Man sentenced to 13 years in sexual-abuse case Defendant's stepdaughter, her child were victims

July 21, 1992|By Darren M. Allen | Darren M. Allen,Staff Writer

WESTMINSTER -- A 54-year-old Taneytown man was sentenced yesterday to 13 years in prison for sexually abusing his stepdaughter when she was a teen-ager, abuse that included intercourse while she was pregnant.

When the stepdaughter's child turned 3, the man began to abuse the child until she was 15.

"While it might be true there may be other ways to punish you than by sending you to jail, the facts surrounding both victims are so bad and over such a long period of time that the only solution I see is to incarcerate," Carroll County Circuit Judge Luke K. Burns Jr. said as he imposed a 17-year sentence.

Judge Burns immediately suspended four years of the sentence.

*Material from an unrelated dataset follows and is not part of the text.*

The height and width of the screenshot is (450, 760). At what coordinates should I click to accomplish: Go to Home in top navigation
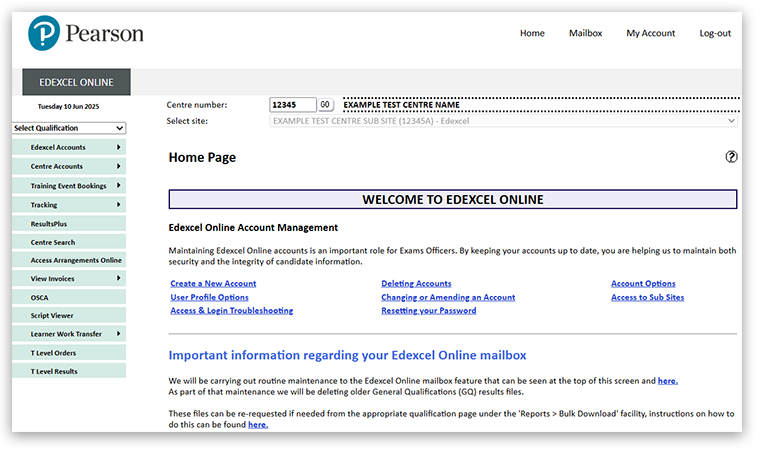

The sentence stems from two April 28 convictions in which the man -- whosename is being withheld to protect his stepdaughter and her child -- pleaded guilty to one incest charge and one second-degree sexual offense charge. As a result of a plea agreement with prosecutors, the remaining nine charges against him were dropped.

The stepdaughter's child -- now 18 -- was undergoing therapy last year when she told her therapist of the years of abuse, according to court records. That disclosure triggered an investigation.

The abuse began as fondling, court records show. The man would often wait until his wife was out of the house and would take the stepdaughter's child to his bedroom or to the living room. He began having intercourse with her when she 11 or 12, records say. The abuse spanned a period from 1977 to 1989.

The girl's mother revealed her abuse during the investigation. The stepdaughter told police that between 1971 and 1973, beginning when she was 14, she also was fondled and later was forced to have intercourse.

Court records show that the intercourse occurred after the man knew of his stepdaughter's pregnancy. She was not pregnant with his child, court records show.

At his sentencing hearing yesterday, the man slumped in his chair, barely able to look at his attorney or the judge. When his wife took the stand to ask the judge to spare him from jail, the man looked to the floor.

The stepdaughter was present yesterday, but she did not testify.

The man's attorney, David L. Johnson of Westminster, echoed the argument, saying that putting the defendant behind bars would cause even more hurt to the family. Mr. Johnson stressed the man's previously unblemished criminal record, his 35 years of marriage and his steady employment.

"He has been, from the get-go, remorseful to the extent he is capable of," the attorney said of the longtime Westinghouse Electric Corp. clerk. "Is there any benefit to placing this man in jail?"

Assistant State's Attorney Kathi Hill, who prosecuted the case, gave the judge several reasons to put him in jail.

"The things [the man] did are not the actions of a wonderful human being," she said. The victims "are in their own jail, and they're not getting out any time soon. He molested these girls for a number of years, and I think the Department of Corrections is appropriate for this man who has destroyed two lives."